Sabda Rasulullah SAW:
"Janganlah antara kamu melakukan hubungan badan dengan isterinya seperti binatang. Sebaiknya mereka melakukan dua perkara terlebih dulu." Sahabat bertanya, apa dua perkara itu? Rasulullah menjawab "kecupan dan kata-kata mesra” (Hadis riwayat Dailami).
Dalam hadis tersebut nampak bahwa ada hal tentang seks yang tidak difahami oleh sahabat, sehingga kemudian mereka bertanya lalu Rasulullah SAW menjelaskan. Dari hadis ini dapat diambil pelajaran bahwa menjadi tanggung jawab bagi seorang pemimpin dan guru untuk menerangkan sesuatu yang kurang difahami dalam soal hubungan kelamin / seks, dan hal ini bukanlah sesuatu yang memalukan.

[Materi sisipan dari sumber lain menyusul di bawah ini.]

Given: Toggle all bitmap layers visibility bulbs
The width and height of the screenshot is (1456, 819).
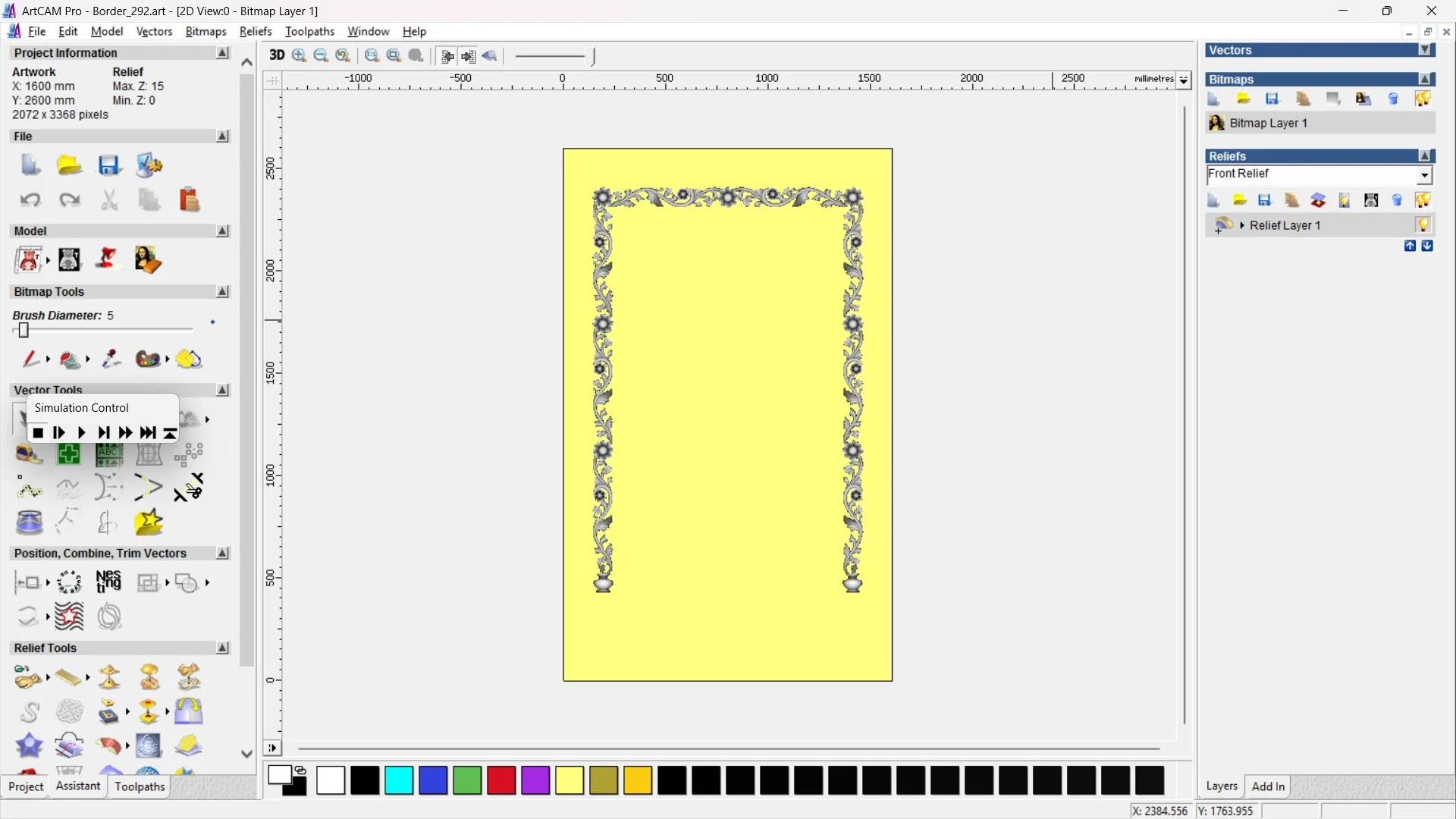Looking at the screenshot, I should (1423, 99).
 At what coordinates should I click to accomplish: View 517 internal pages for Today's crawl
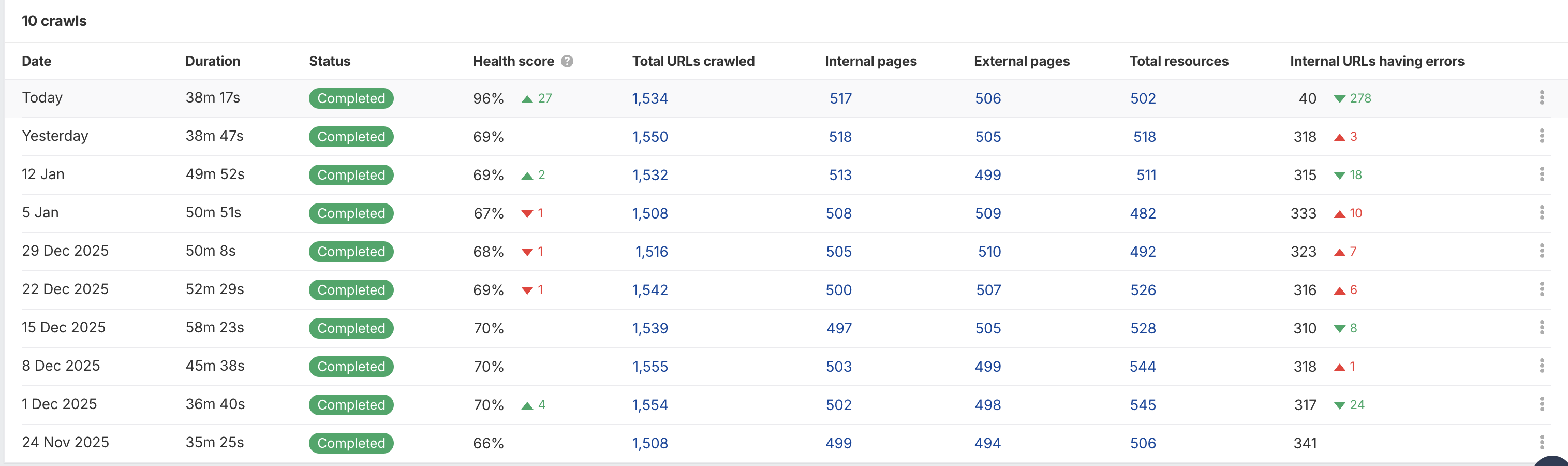[x=839, y=98]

Dalam hadis lain yang diriwayatkan oleh Imam Bukhari meriwayatkan:
عَنْ عَائِشَةَ قَالَتْ :
كُنْتُ أَغْتَسِلُ أَنَا وَالنَّبِيُّ صَلَّى اللَّهُ عَلَيْهِ وَسَلَّمَ مِنْ إِنَاءٍ وَاحِدٍ كِلَانَا جُنُبٌ وَكَانَ يَأْمُرُنِي فَأَتَّزِرُ فَيُبَاشِرُنِي وَأَنَا حَائِضٌ صحيح البخاري (1/ 499)
Dari Aisyah berkata, "Aku dan Nabi SAW pernah mandi bersama dari satu wadah. Ketika itu kami berdua sedang junub. Baginda juga pernah memerintahkan aku memakaikan kain, lalu beliau mencumbuiku sedangkan aku sedang haid.”
Dari hadis ini juga menjadi jelas bahwa bercumbu antara suami istri diperbolehkan dalam keadaan istri sedang haid.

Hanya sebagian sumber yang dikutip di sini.